使われなくなった線路を活用した、シェーネベルク南地域自然公園
1838年にベルリンとポツダムを結ぶプロイセン最初の路線が開業したのを皮切りに、ハレ方面に向かうアンハルト線(1841年)、ドレスデン線(1875年)という長距離路線が開業する。まさにその頃、ドイツ帝国の首都となったベルリンは空前の活況を呈するようになった。
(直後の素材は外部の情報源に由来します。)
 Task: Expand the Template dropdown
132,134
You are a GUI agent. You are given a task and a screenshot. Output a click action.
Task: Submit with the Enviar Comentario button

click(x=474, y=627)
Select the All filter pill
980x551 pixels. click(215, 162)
このようななか、1879年に現在のシェーネベルクの南側に大規模な修理工場と操車場が造られた。ちょうどアンハルト線とドレスデン線が西と東へ分岐する三角地点に位置するため、貨物列車の組み替え作業を行うには最適だった。
緑にあふれた自然公園の遊歩道
1999年に、18ヘクタールもの広大な敷地は自然公園に生まれ変わったが、かつての産業遺産は今も色濃く残る。給水塔の下には巨大な機関庫があり、近くには50型と呼ばれる1940年製の蒸気機関車がどっしりと横たわっている。しばらくぶりにここを訪れ、歴史や自然についての説明プレートや公園内を彩るアート作品が以前より増えたことに気づいた。
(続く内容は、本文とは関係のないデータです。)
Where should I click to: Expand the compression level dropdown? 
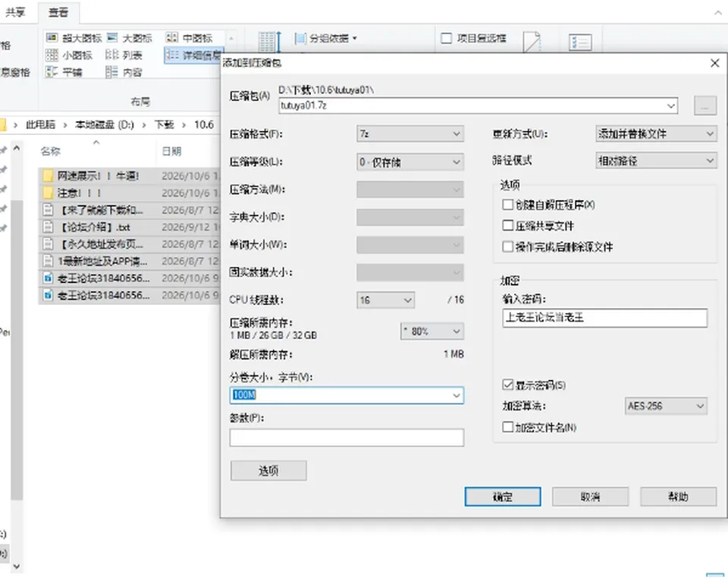[410, 162]
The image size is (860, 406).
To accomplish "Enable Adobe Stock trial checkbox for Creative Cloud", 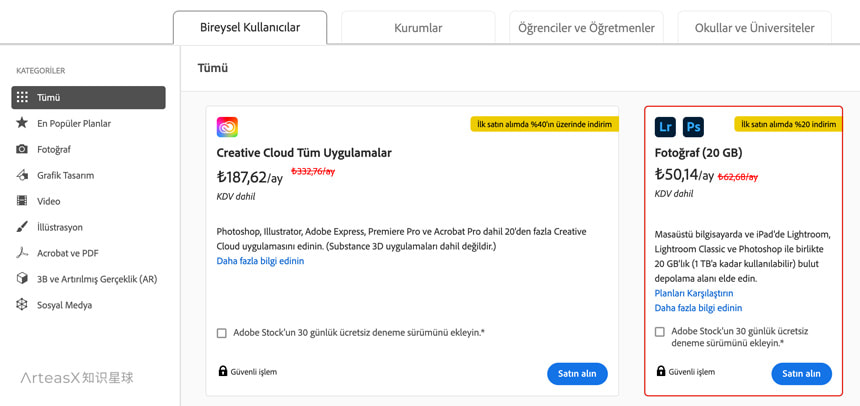I will point(222,333).
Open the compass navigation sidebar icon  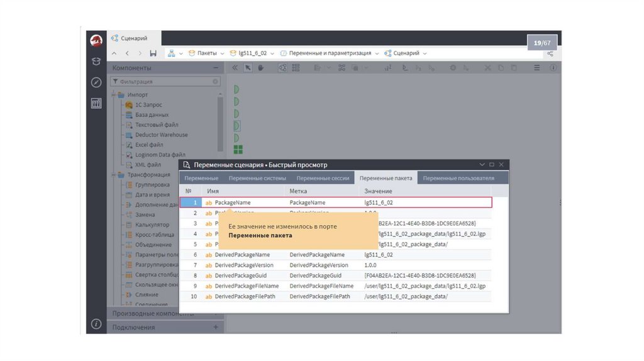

この公園で楽しいのは、そこから北側に伸びた遊歩道を歩くことだ(自転車やペットの持ち込みは禁止)。公園内の約半分の敷地は自然保護区域に指定され、天然の森や芝がそのまま残っている。かと思うと、往年の機関車のターンテーブルに出会ったり、ベルヴェデーレという名の展望台が姿を現わしたりと、風景は変化に富む。
遊歩道を歩きながら至るところで顔を覗かすのが、廃線跡だ。無造作に置かれ、自然に溶け込んでいるものもあれば、レールの間におがくずを敷き詰めて、遊歩道として活用している部分もある。最後の方ではそれらが複雑なポイントと絡み合い、息子が「かっこいいなあ」とつぶやく。私も同じ感想であった。戦時中の1941年には、ここで1日130もの貨物列車の組み替えが行われていたという。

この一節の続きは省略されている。